- Ve, sağa,sola selam verişleri de, selam vermeden geçip gidişi de ona göreydi.
- Kısacası, evet, hatır, gönül, sıra, saygı unutulup gitmişe dönmüş, hiç olmamışa benzemişti. Kasaba bütünlüğünü kaybetmişti... evler bile!
- Onunla başa çıkmak zordur; hatta imkansızdır; Her sözü dilediğince yorumlamak dehası vardır onda. Susmak da para etmez: çünkü bütün susuşların da yorumunu bulur.
- Tedirginlikten sonra korku ve çaresizlik... arkasından da, çatacak yer arayan öfke!

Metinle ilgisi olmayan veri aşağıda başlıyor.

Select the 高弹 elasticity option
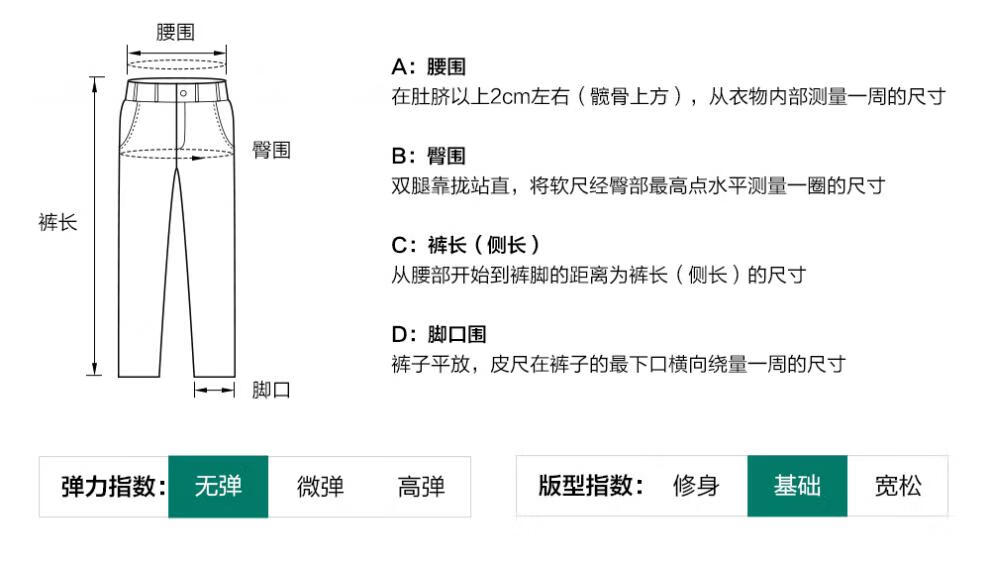 [x=421, y=487]

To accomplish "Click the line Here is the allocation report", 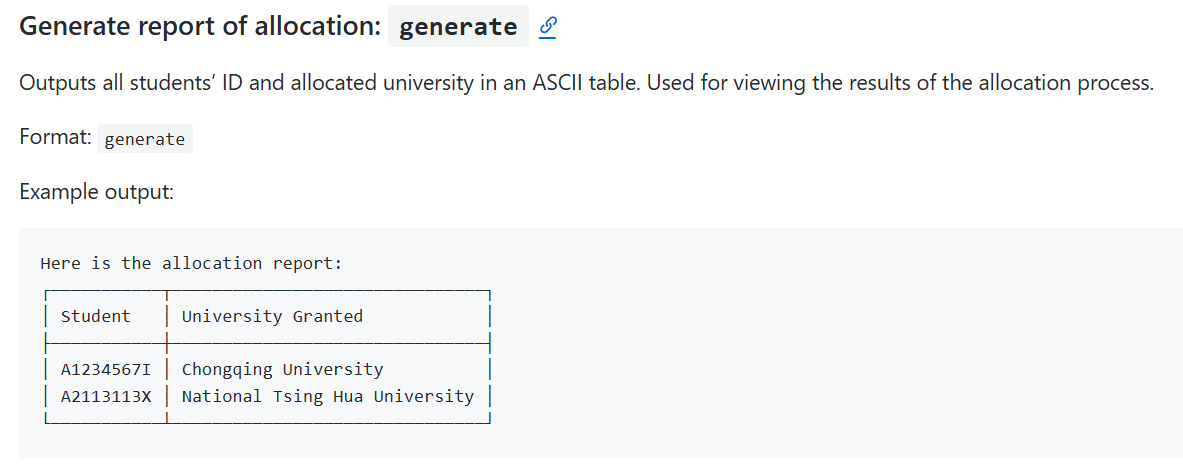I will pos(192,263).
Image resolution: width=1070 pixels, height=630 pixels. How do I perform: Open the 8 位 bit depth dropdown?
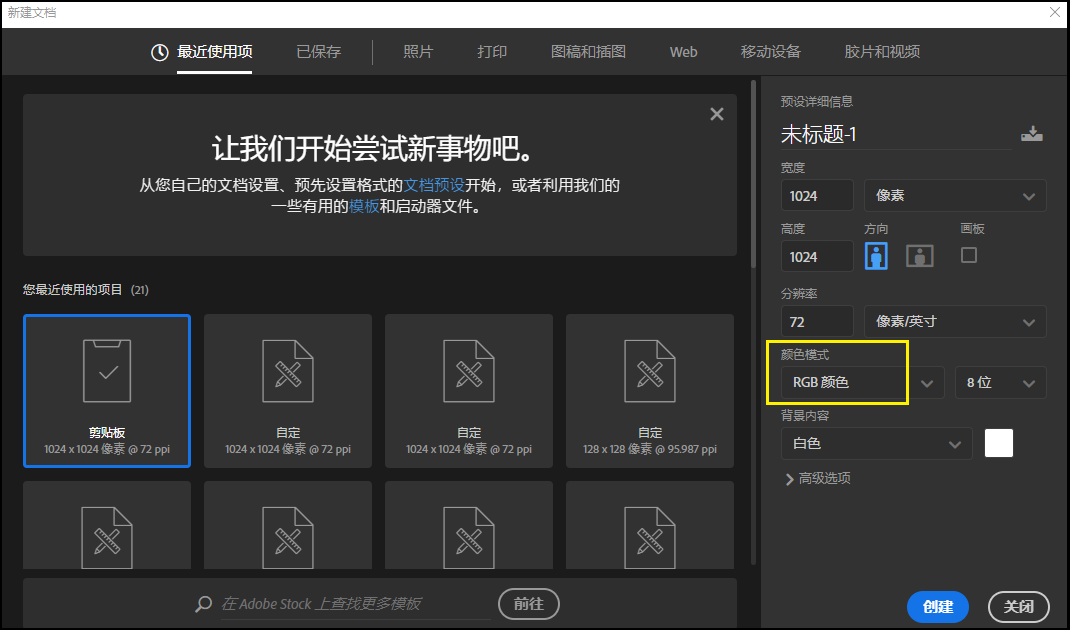[x=1000, y=382]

- Eller bu sefer Amin'ler için gökyüzüne açılmıyor, aralanmış parmaklar toprağa doğru sarkıyordu...birer musluk olmak ve damarlardaki kanları suya çevirip toprağa serpmek ister gibi.
- Kalktı. Merdivene doğru yürüdü. Sakar ardından seslendi: _ Rıza emmi, çay hazırdı. Durdu. Dönmedi ama; _ Yo len Sakar...havasım geçti. Bi isteyen içsin...bana yaz.

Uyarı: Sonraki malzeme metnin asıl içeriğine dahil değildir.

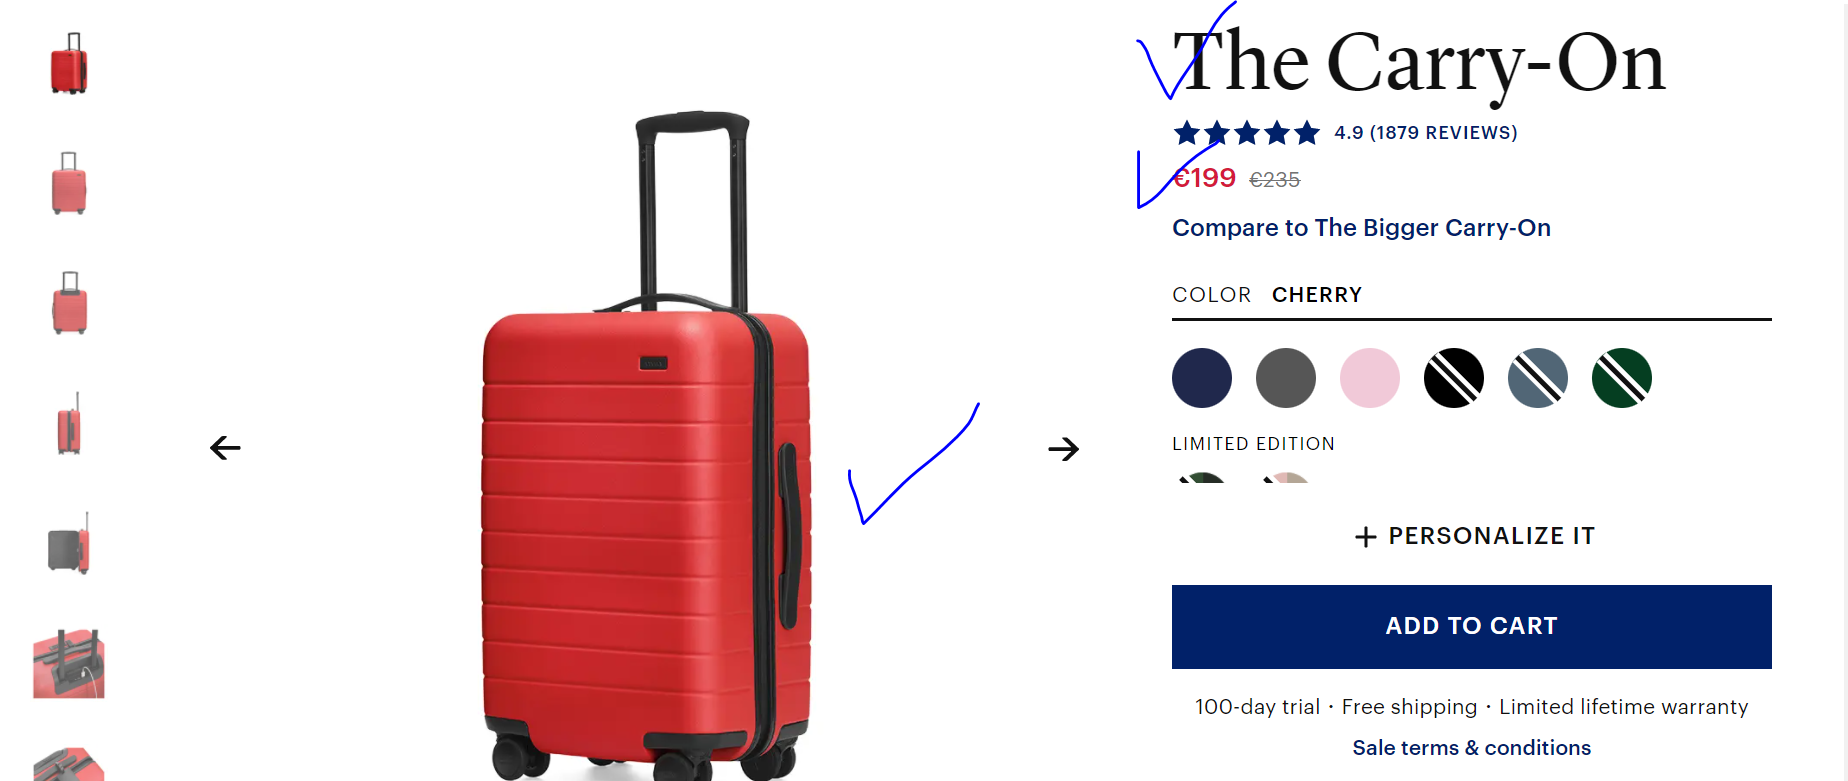Viewport: 1848px width, 781px height.
Task: Add the Carry-On to cart
Action: click(1472, 627)
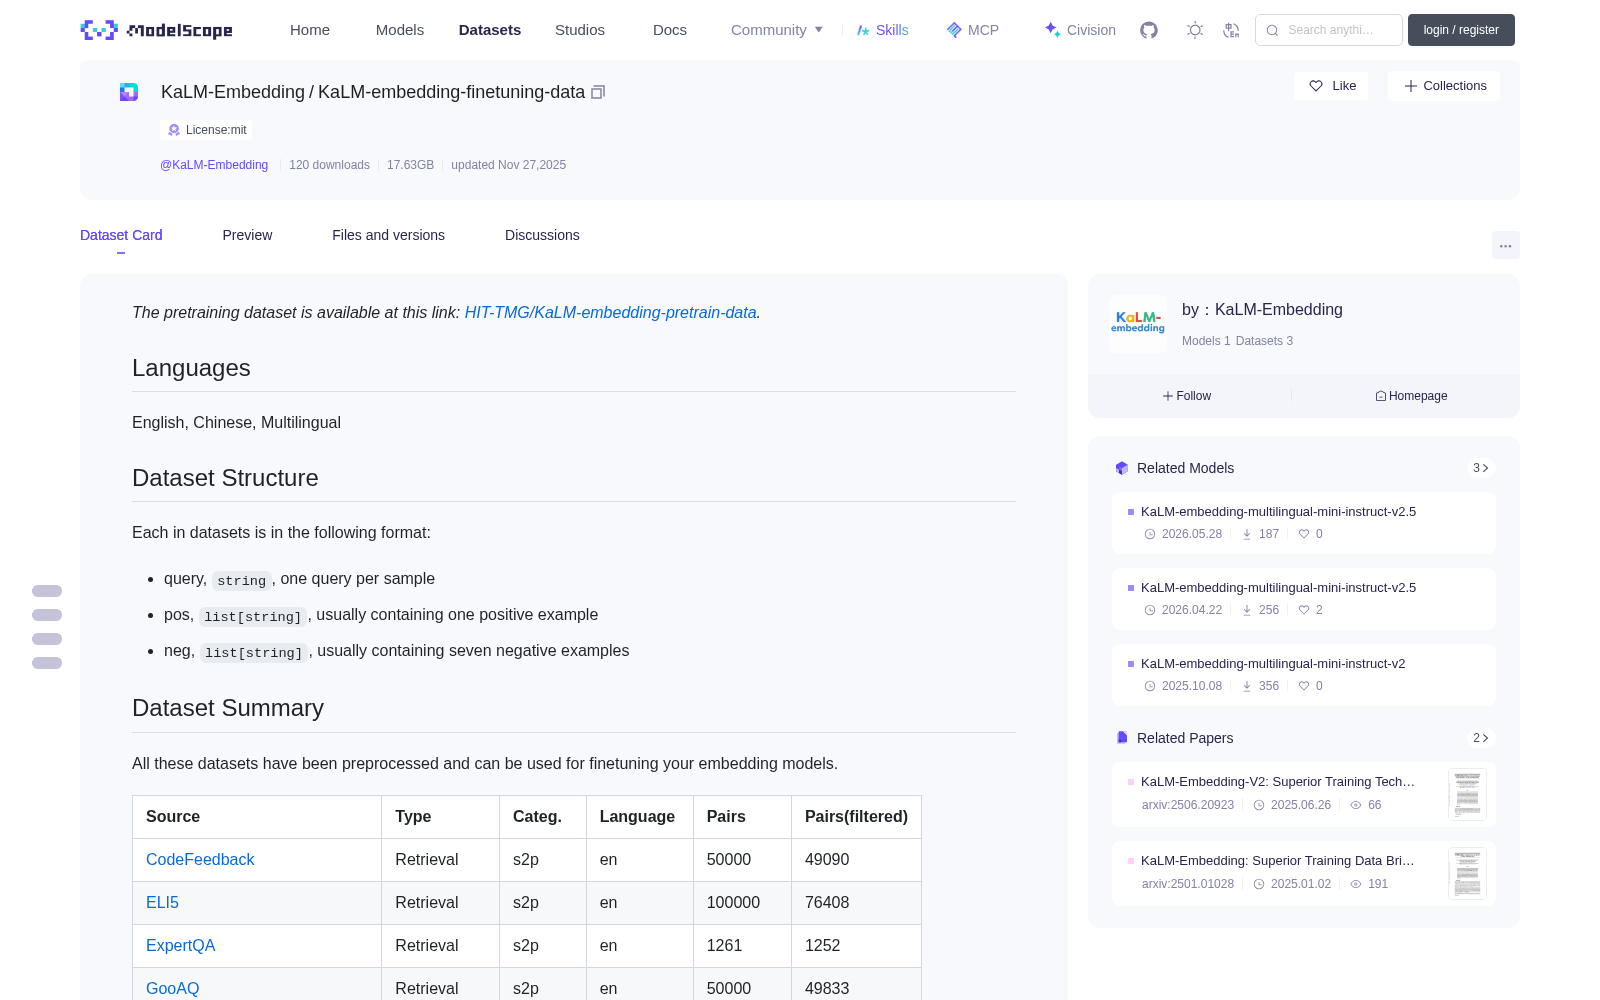The image size is (1600, 1000).
Task: Focus the Search anything input field
Action: [1329, 30]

- Muhabbetiniz gür olsun, dedi.
- Bilmem anlatabilecek miyim? Lakin zekanızın bana yardımcı olacağına güvendiğim için deneyeceğim:
- İnsanın büyüklüğü nisbetinde kendini düşünme hakkını kaybedeceğine inanıyorum.

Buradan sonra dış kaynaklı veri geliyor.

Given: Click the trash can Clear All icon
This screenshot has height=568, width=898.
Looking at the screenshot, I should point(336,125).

- Rahmi diye başladı; yağmurun ne demek olduğunu üç beş maaşlı ile beş on haytadan başka, herkes biliyor. Yağmurun nasıl beklenmediğini de. Dua boyunca hep bunu düşündüm. Ve, düşündüm ki, insanların ve cemiyetin duasını bilmedikleri, çünkü ne olduğunu bilemedikleri bekleyişleri.. Şöyle söyleyeyim.. İdrak edemedikleri ihtiyaçları da vardır. Halk onları ancak toprağın yağmur bekleyişi gibi bekler: Dilsiz, kelimesiz, aksülamelsiz. Toprak için yağmur duasını insanlar yaptı..bir saat önce. Yağmursuzluk yüzünden, toprak adına insanlar yandı, İmdi...Peki, diyorum Rahmi..demeden de yapamıyorum ki, halkın, anlatmaya çalıştığım ve anladığından emin olduğum o bilemediği bekleyişleri, idrak edemediği ihtiyaçları...bulamadıkları için kavruk ve hatta kısır kaldığı ihtiyaçları te'mine kimler medar olacak?